(INSTRUCTIONS FOR THE TASK):
For each line in the records that contains "This", make a copy.

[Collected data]

=-=-=

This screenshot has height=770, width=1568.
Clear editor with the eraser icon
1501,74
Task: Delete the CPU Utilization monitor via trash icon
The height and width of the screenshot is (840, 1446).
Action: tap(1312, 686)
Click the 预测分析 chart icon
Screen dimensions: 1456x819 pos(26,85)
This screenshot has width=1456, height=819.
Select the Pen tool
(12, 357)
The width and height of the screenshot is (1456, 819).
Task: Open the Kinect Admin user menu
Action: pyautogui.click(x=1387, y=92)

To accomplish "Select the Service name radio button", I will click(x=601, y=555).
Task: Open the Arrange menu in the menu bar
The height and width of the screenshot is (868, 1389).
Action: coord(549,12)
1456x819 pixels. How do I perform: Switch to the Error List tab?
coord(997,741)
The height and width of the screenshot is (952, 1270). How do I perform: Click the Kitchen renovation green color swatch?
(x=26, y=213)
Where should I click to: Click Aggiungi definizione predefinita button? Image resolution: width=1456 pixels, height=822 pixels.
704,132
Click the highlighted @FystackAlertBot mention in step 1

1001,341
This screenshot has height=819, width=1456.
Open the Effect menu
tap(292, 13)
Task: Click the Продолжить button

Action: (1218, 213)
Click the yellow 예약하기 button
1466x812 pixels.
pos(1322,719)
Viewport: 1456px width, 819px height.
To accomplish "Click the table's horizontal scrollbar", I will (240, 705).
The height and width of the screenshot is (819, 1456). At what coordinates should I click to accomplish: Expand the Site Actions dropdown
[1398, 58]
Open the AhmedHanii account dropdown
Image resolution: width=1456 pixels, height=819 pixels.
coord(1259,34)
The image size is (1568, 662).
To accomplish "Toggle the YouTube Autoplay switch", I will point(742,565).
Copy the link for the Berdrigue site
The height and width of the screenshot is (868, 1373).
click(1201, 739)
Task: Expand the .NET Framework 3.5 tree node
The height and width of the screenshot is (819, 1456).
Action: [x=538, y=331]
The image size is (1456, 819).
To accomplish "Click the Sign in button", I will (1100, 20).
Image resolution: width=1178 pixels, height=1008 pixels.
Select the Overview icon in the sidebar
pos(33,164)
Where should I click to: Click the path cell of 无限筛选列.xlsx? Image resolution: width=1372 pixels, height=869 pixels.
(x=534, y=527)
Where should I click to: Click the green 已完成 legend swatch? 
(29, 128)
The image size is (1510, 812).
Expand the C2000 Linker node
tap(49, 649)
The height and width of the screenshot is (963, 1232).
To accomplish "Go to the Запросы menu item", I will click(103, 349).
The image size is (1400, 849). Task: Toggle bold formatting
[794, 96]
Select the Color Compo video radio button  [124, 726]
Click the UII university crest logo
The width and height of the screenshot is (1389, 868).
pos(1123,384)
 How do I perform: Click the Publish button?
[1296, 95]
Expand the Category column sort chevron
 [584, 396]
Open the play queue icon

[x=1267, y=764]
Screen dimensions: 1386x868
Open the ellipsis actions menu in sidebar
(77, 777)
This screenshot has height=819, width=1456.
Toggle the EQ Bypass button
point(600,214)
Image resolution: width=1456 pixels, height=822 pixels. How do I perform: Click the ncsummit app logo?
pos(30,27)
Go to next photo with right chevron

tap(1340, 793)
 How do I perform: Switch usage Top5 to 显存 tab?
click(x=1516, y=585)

=-=-=

(RESPONSE TO THE EXERCISE):
This screenshot has height=770, width=1568.
This screenshot has width=1456, height=819.
This screenshot has height=819, width=1456.
This screenshot has height=819, width=1456.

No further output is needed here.